In February, we wrote about the new selenium water quality standards being proposed by the Kentucky Division of Water and urged concerned citizens to express their concern to the state. Now, Kentucky has gone ahead with its proposal, submitting the new standards to the EPA for review. While the EPA may deny Kentucky’s proposed standards, concerns are growing that the EPA, influenced by states beholden to their mining industries, may release its own inadequate standard. That is why we are urging people to tell EPA to stop Kentucky, and to require strong, enforceable standards in every state.

Kentucky High Selenium Coal Seems

Selenium is of particular concern in Kentucky and other Central Appalachian states because it is often released into streams through mountaintop removal coal mining and is toxic to aquatic life at very low levels. Even though many high-selenium coal seams are mined in Kentucky, companies typically claim there will be no selenium discharge when first applying for a permit, so that the pollutant is not included on the permit. Selenium has rarely been included on mining permits in Central Appalachia, effectively allowing companies to avoid monitoring or treating it, unless citizens force them to with lawsuits. A recent victory in a lawsuits over illegal selenium discharges from a Virginia surface mining operation indicates that selenium pollution is a widespread problem at mountaintop removal mines across Central Appalachia.
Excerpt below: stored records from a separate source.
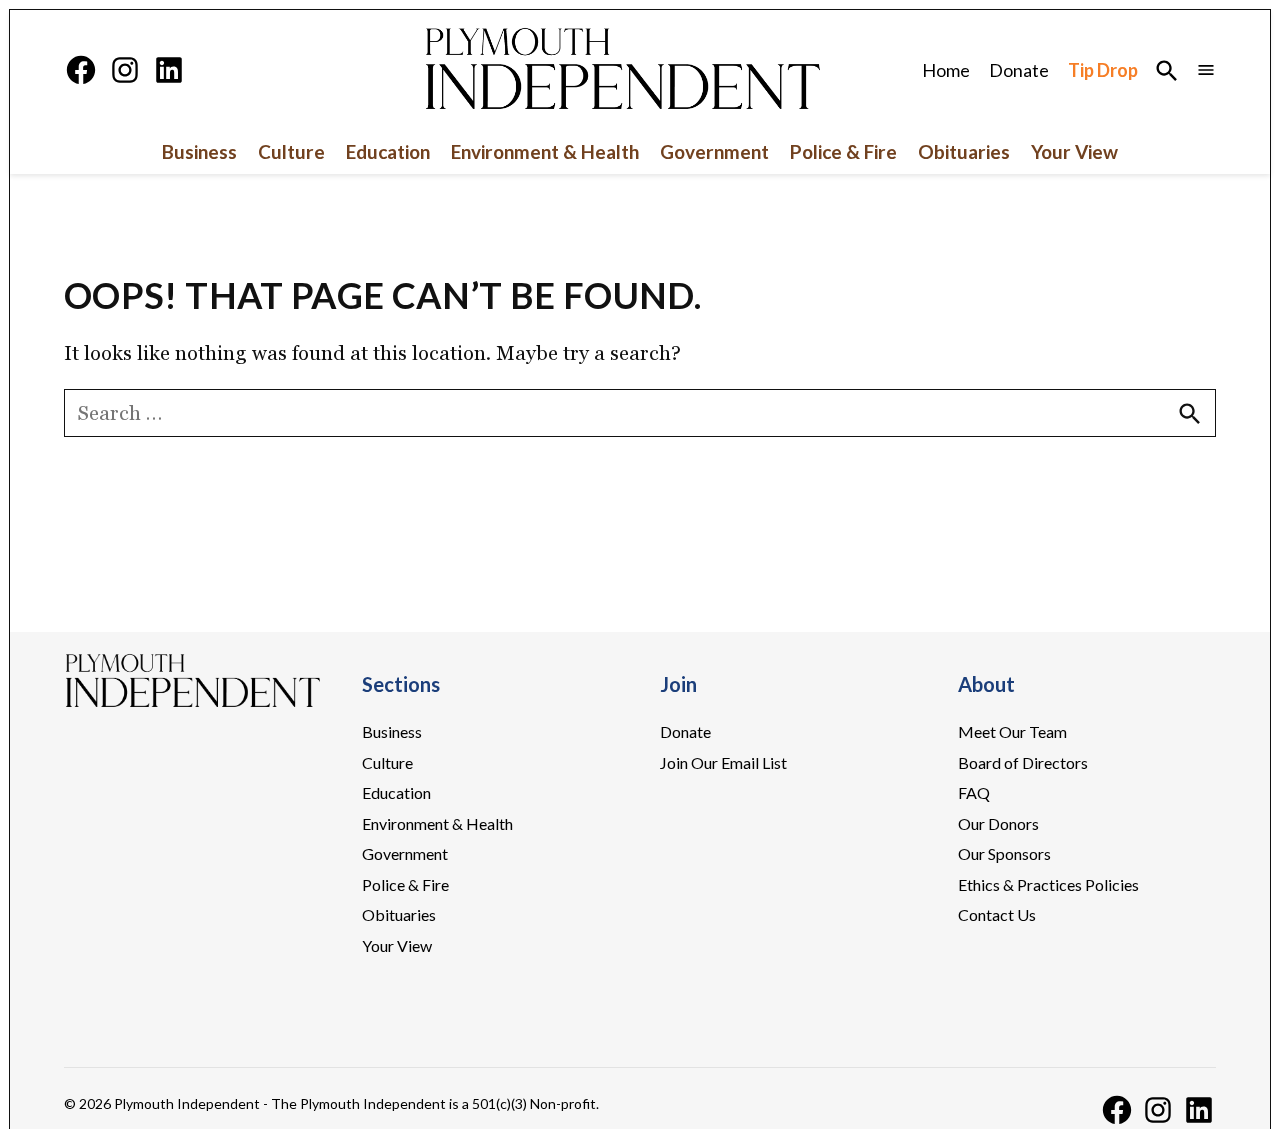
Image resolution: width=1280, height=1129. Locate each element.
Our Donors (998, 823)
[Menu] (1206, 69)
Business (199, 151)
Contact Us (997, 914)
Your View (1074, 151)
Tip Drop (1103, 70)
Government (714, 151)
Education (388, 151)
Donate (1019, 70)
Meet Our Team (1012, 731)
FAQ (974, 792)
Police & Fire (843, 151)
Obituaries (964, 151)
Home (946, 70)
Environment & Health (545, 151)
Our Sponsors (1004, 853)
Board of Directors (1023, 762)
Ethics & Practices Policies (1048, 884)
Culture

Kentucky has faced increased pressure from citizens and the EPA to include selenium standards on pollution discharge permits, so that water quality is adequately protected. Unfortunately for the coal companies, selenium is expensive to treat and difficult to keep out of streams impacted by surface mining in high-selenium coal seams. Adding selenium to permits would mean that many coal companies have to start paying for a much larger portion of the damage they create. It appears that the state is helping coal companies find a way to avoid responsibility for selenium discharges. By increasing the legal limit of selenium allowed in streams and including fish tissue-based standards that are difficult, if not impossible to enforce, the state will allow many companies to continue to skirt their responsibility to the land and the people of Kentucky.